**INPUT:**
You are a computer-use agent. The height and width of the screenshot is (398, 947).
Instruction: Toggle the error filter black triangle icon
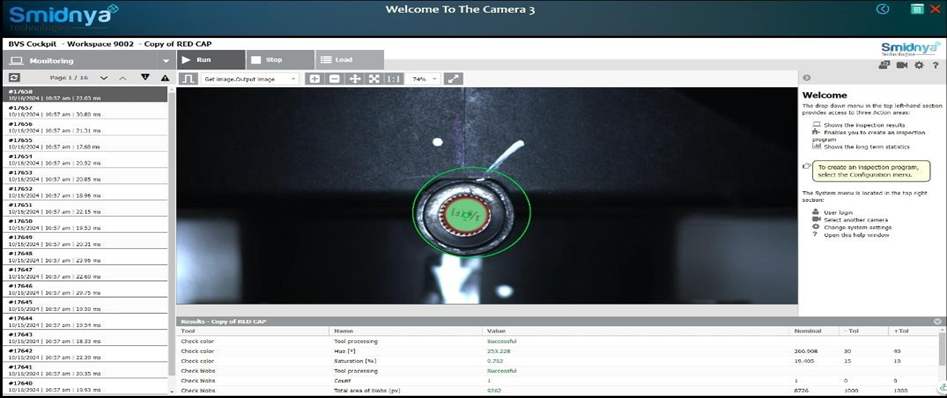[145, 78]
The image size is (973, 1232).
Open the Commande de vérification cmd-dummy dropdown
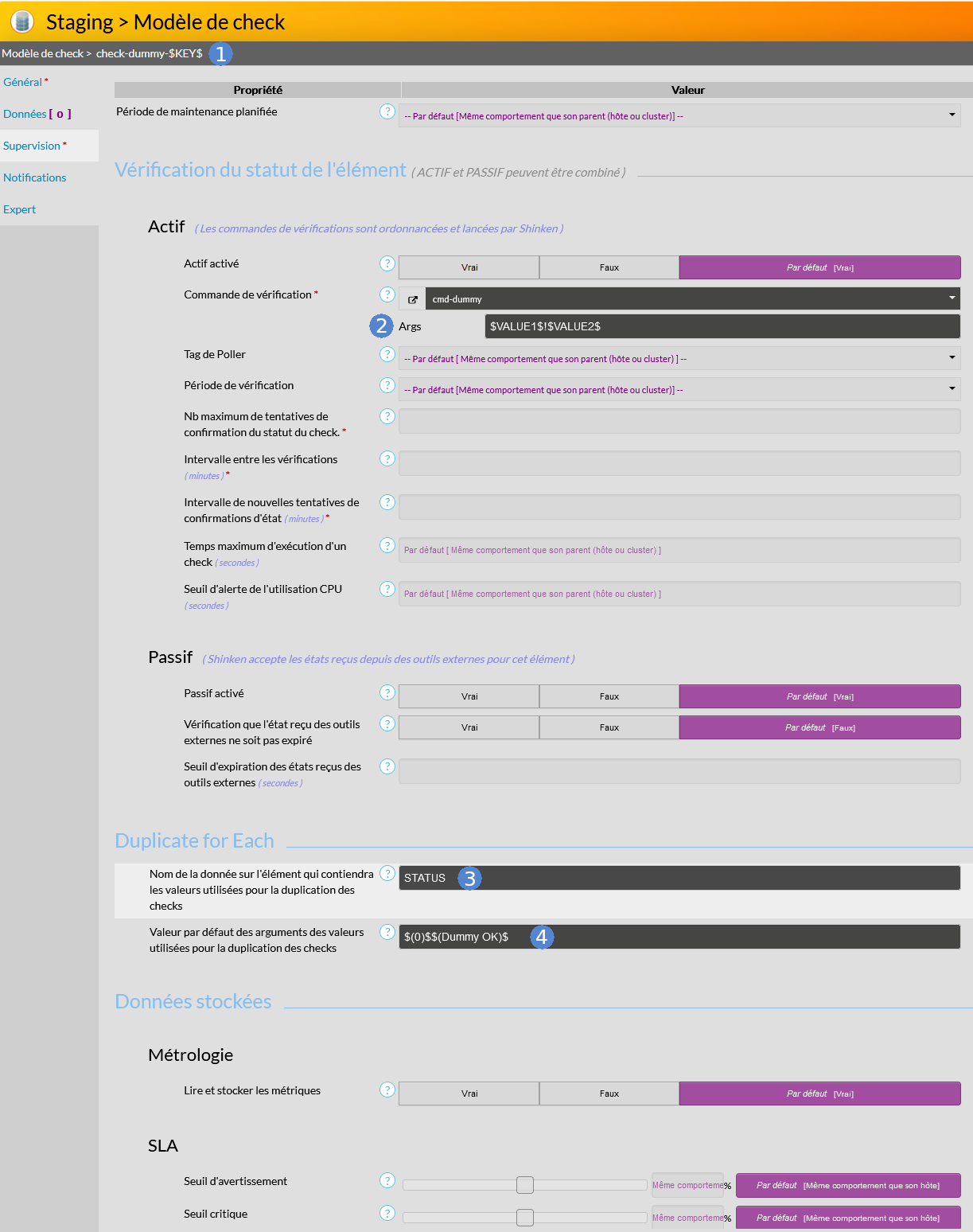click(x=692, y=298)
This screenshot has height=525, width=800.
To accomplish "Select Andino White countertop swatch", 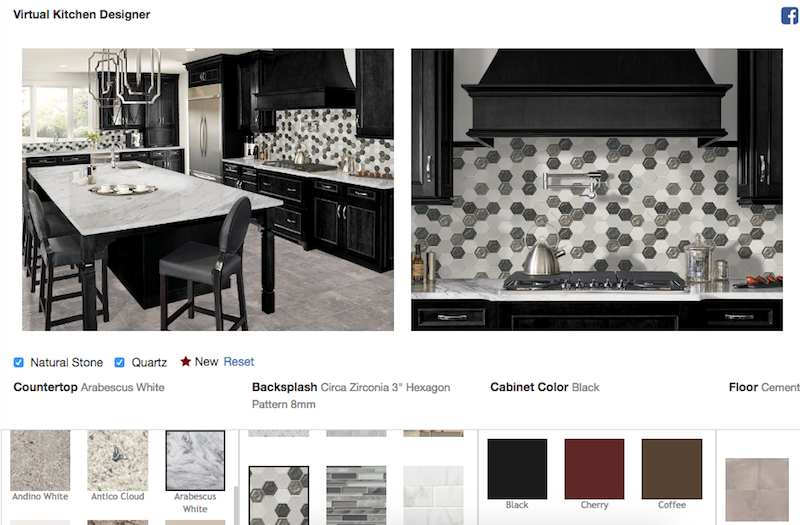I will (x=40, y=460).
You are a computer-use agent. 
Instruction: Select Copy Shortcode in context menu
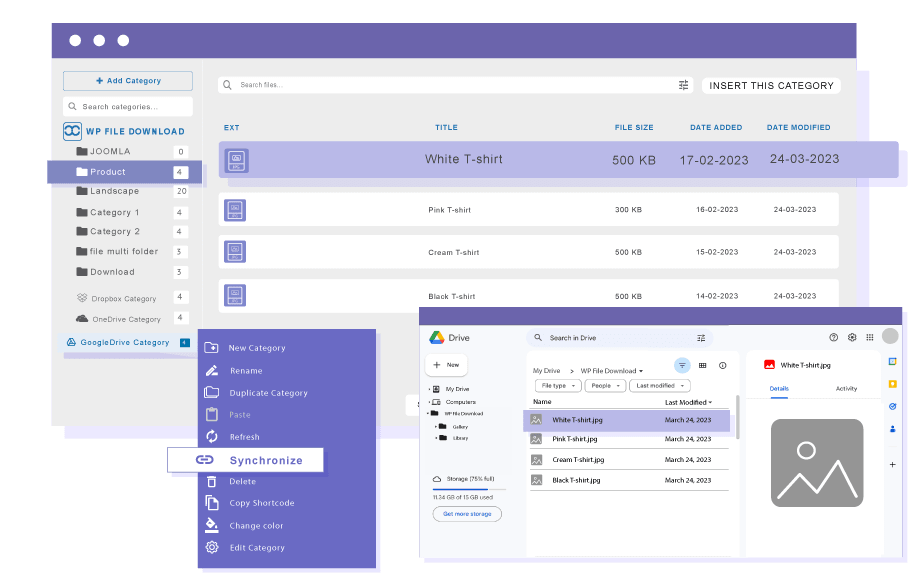click(x=261, y=503)
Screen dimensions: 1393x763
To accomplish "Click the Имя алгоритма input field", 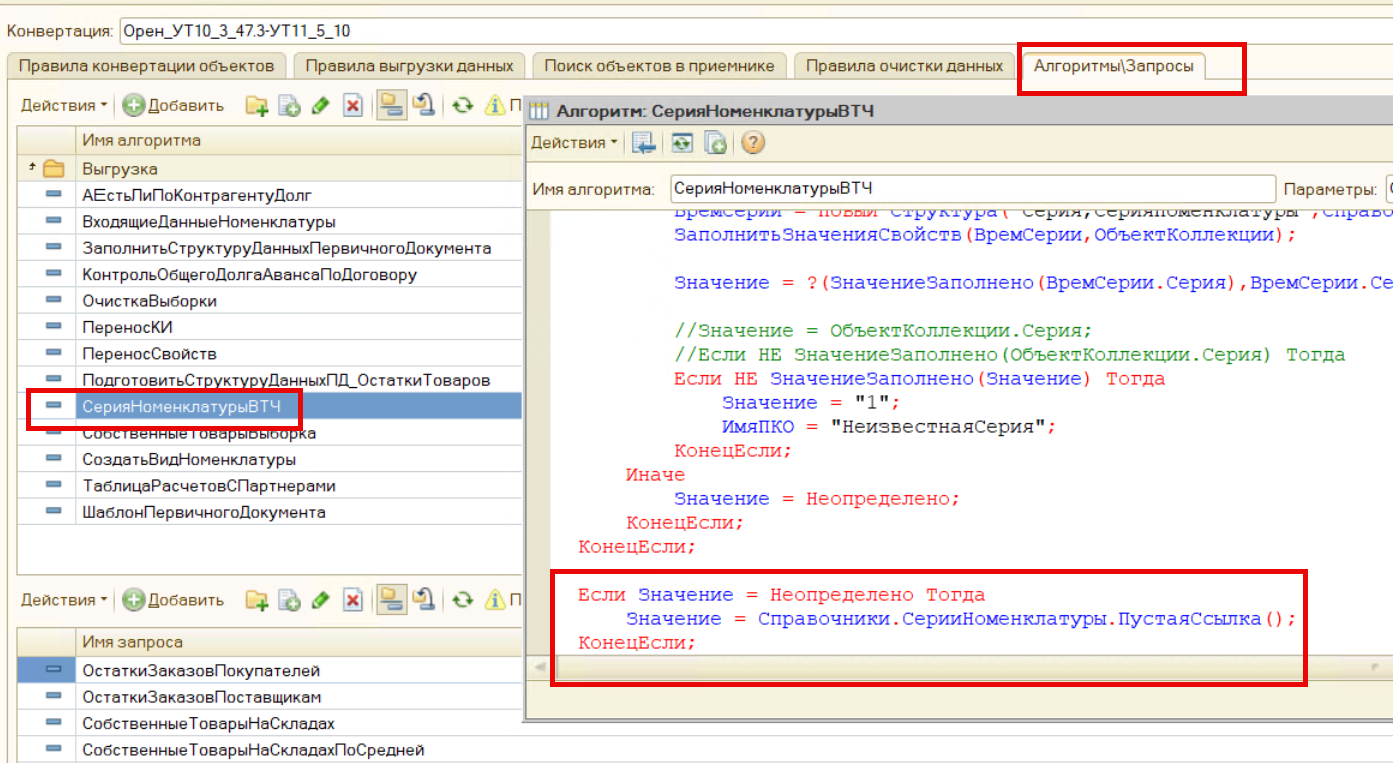I will (x=970, y=189).
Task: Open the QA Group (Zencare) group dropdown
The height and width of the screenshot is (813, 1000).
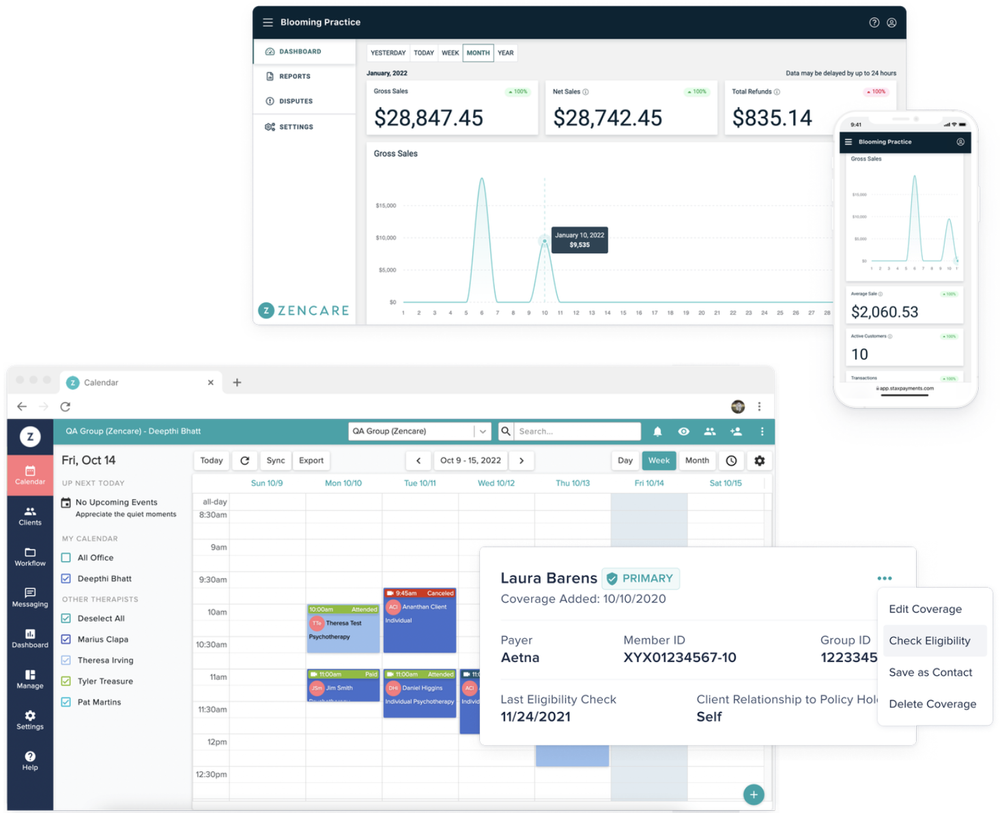Action: pos(419,430)
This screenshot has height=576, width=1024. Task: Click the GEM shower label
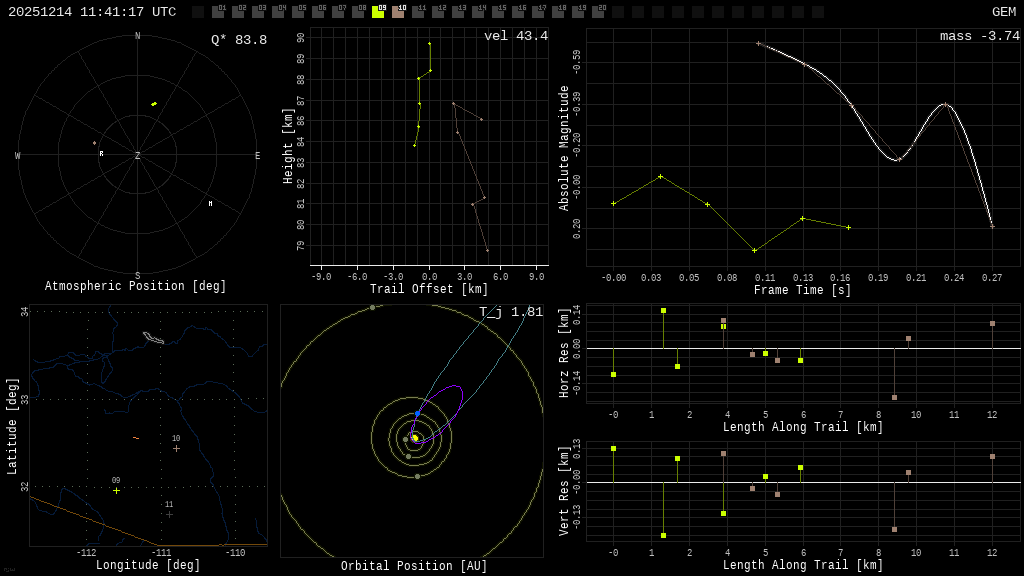click(x=1003, y=12)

**EXERCISE DETAILS:** Which lines of the data hold the string "computer"? Return each of them.

**TASK RESULT:**
You are a computer-use agent. The height and width of the screenshot is (398, 947).
You are a computer-use agent. 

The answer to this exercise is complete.